If you're looking for writing advice - that's probably not the first place you're want to look. As a study on literature through time and space - it's fascinating. ( )
  Alevis | May 17, 2020 |
What a wonderful day it has been. Cool and sunny, the weather welcomes with only a slim wink of menace behind such. I awoke early and after watching City i went and joined some friends for smoked wheat beer and colorful conversations about public vomiting and the peasant revolts during the Reformation. Oh and there was a parade. I didn't pay much attention to that.

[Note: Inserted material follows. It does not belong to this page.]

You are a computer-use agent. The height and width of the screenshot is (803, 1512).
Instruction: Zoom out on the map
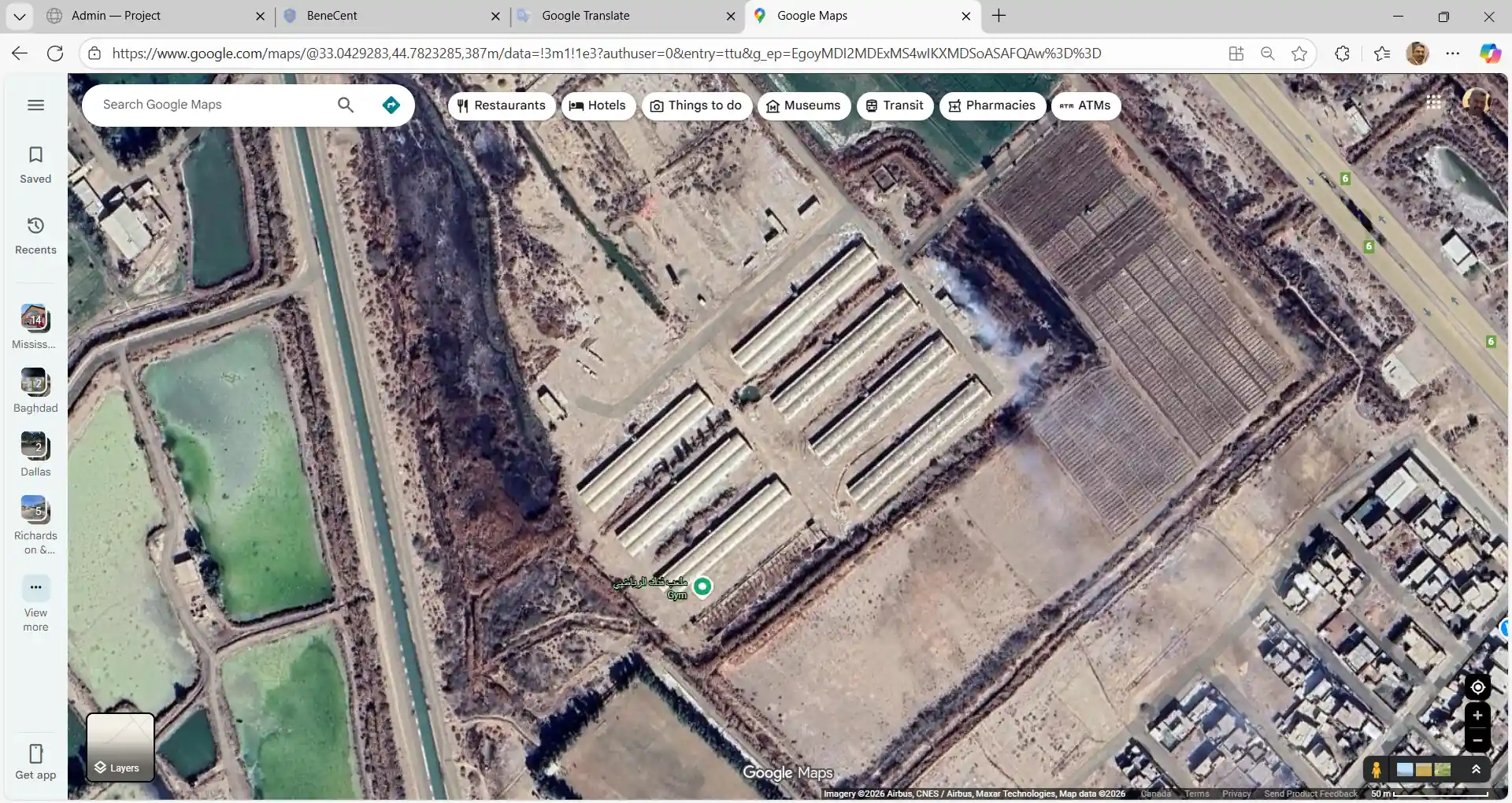click(1477, 740)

Returning home I watched Arsenal's triumph and enjoyed the weather and picked up this witty distillation. Zadie Smith's Changing My Mind had engendered this recent interest in essays, especially those concerning the history of the novel. I bought the volume in Camden when we went to London in 2004. I truly bought it for my wife but it certainly fit my own present situation. Kundera weaves together an intriguing portrait of modernity. He also sidesteps the English literary tradition aside from a handful of nods to Fielding and Sterne. Such is fine.

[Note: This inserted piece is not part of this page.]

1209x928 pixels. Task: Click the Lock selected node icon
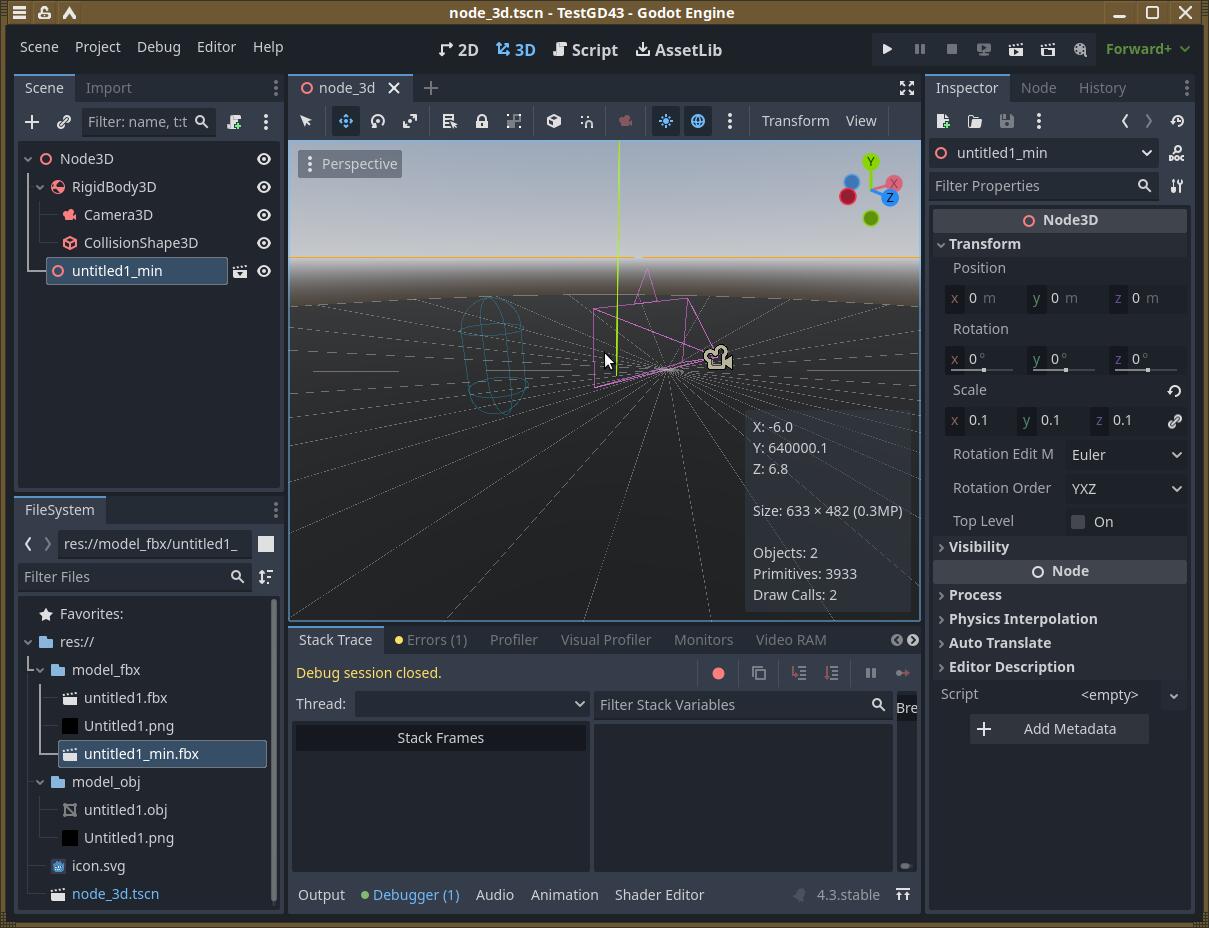pos(481,121)
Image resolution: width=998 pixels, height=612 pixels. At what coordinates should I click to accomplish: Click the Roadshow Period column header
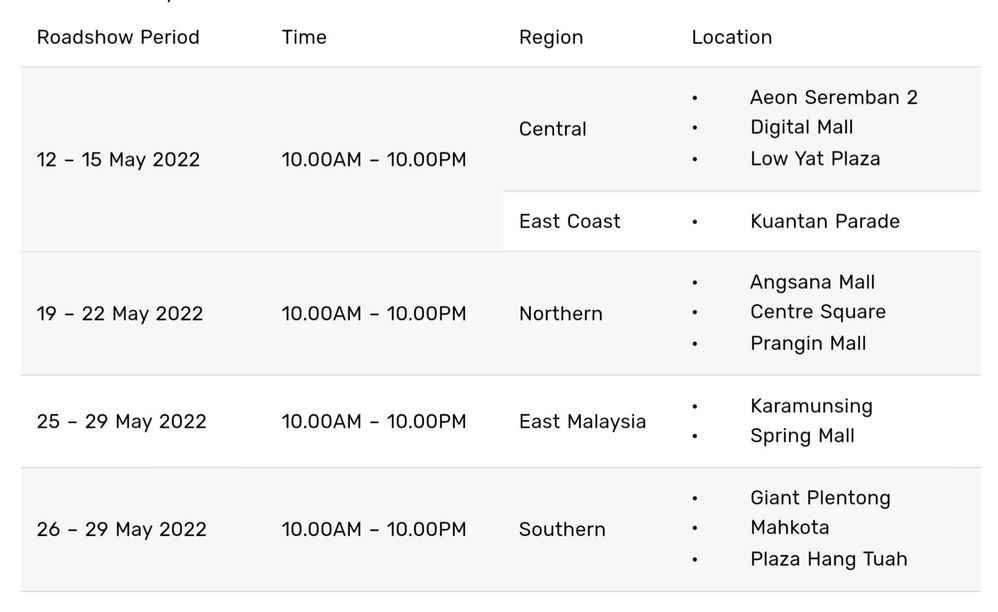(118, 38)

Thinking about my own influences, I remain intrigued that Nietzsche remains so fixed and central and Kafka has slinked to the dark margins. Perhaps Hrabal (that usurper) took his place in my murky mindpool.
( )
  jonfaith | Feb 22, 2019 |


NOVEL. The great prose form in which an author thoroughly explores, by means of experimental selves (characters), some great themes of existence.

LETTERS. They are getting smaller and smaller in books these days. I imagine the death of literature; bit by bit, without anyone noticing, the type shrinks until it becomes utterly invisible.

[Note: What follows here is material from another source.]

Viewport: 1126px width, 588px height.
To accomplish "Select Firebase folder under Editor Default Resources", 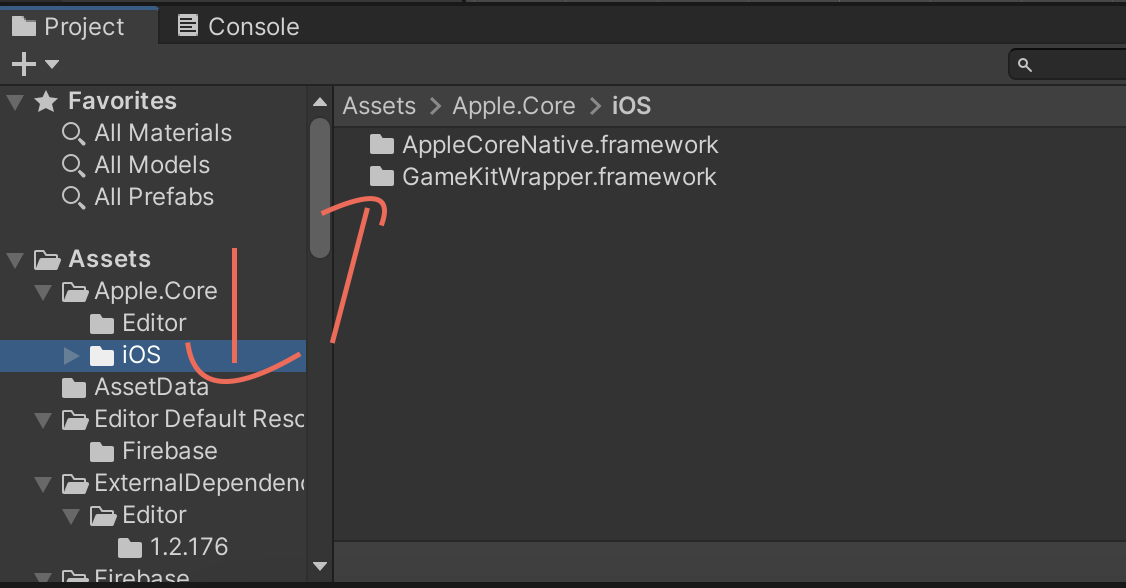I will [153, 451].
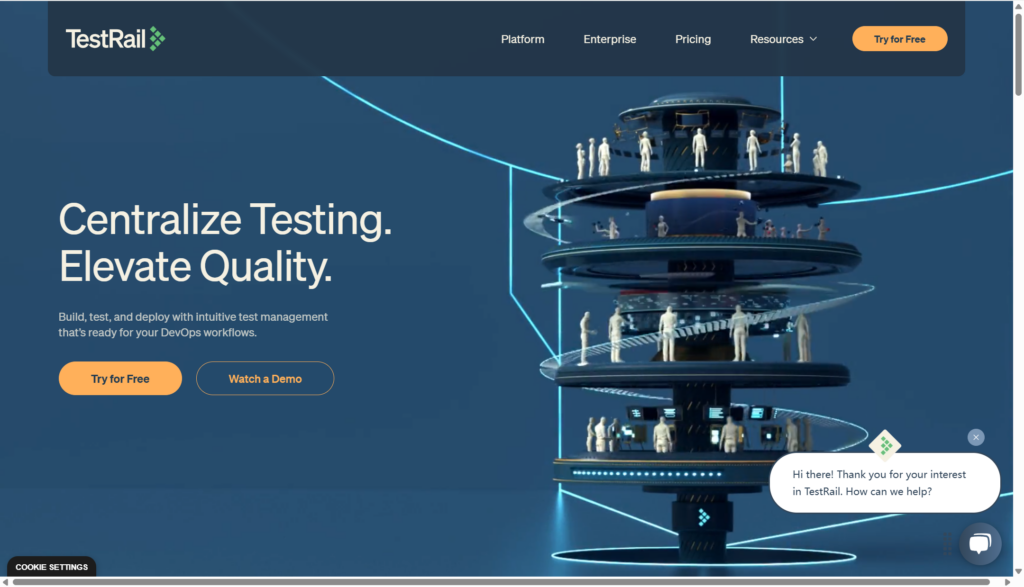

The above two quotes convey the richness and creamy depth along with the playfulness a reader will encounter in this book by one of the giants of modern literature, Czech-born Milan Kundera. As a matter of fact, I couldn’t imagine a collection of essays containing more gems of wisdom on each and every page. And since Mr. Kundera consistently composes his works in a seven part structure to accord with his own artistic, literary and musical sensibilities, I think it only fair that I list seven quotes, one from each of his seven parts, and make my modest comments accordingly.

Part One – The Depreciated Legacy of Cervantes
“To take, with Cervantes, the world as ambiguity, to be obliged to face not a single absolute truth but a welter of contradictory truths (truths embodied in imaginary selves called characters), to have as one’s only certainty the wisdom of uncertainty, requires no less courage.” ---------- I recall a lecturer on The Platonic Tradition accusing non-Platonists of being nihilistic skeptics and relativists for denying there is a truth as well as thinking how even if there was a truth it couldn’t be known, and even if it could be known, it couldn’t be communicated. Contrary to this accusation, Mr. Kundera outlines with flair and in some detail how the wisdom of the novel transcends the overly simplified binary categories of good/evil, either/or, black/white in dogmatic discourse.

Part Two – Dialogue on the Art of the Novel
“I’m too fearful of the professors for whom art is only a derivative of philosophical and theoretical trends. The novel dealt with the unconscious before Freud, the class struggle before Marx, it practiced phenomenology (the investigation of the essence of human situations) before the phenomenologists.” ---------- Mr. Kundera underscores how his novels and the great novels of other writers are not philosophy per se; rather, any ideas or philosophy arises from the specific existential situation of characters.

Part Three – Notes Inspired by “The Sleepwalkers
“The world is the process of disintegration of values (values handed down from the Middle Ages), a process that stretches over the four centuries of the Modern Era and is their very essence.” ---------- This is a most intriguing section where the author analyzes the historical and cultural context of the various possibilities of freedom we face and how novelist Hermann Broch outlines three such possibilities in his great work.

Part Four – Dialogue on the Art of Composition
“Let me return to the comparison between the novel and music. A part is a movement. The chapters are measures. These measures may be short or long or quite variable in length. Which brings me to the issue of tempo. Each of the parts in my novels could carry a musical indication: moderato, presto, adagio, and so on.” ---------- We are told how the author was drawn more to music than to literature up to the age of twenty-five. Much of this section delves into some detail in comparing the structure of music with the structures of his novels, enough philosophic material here to keep both musicians and non-musicians ruminating for quite some time.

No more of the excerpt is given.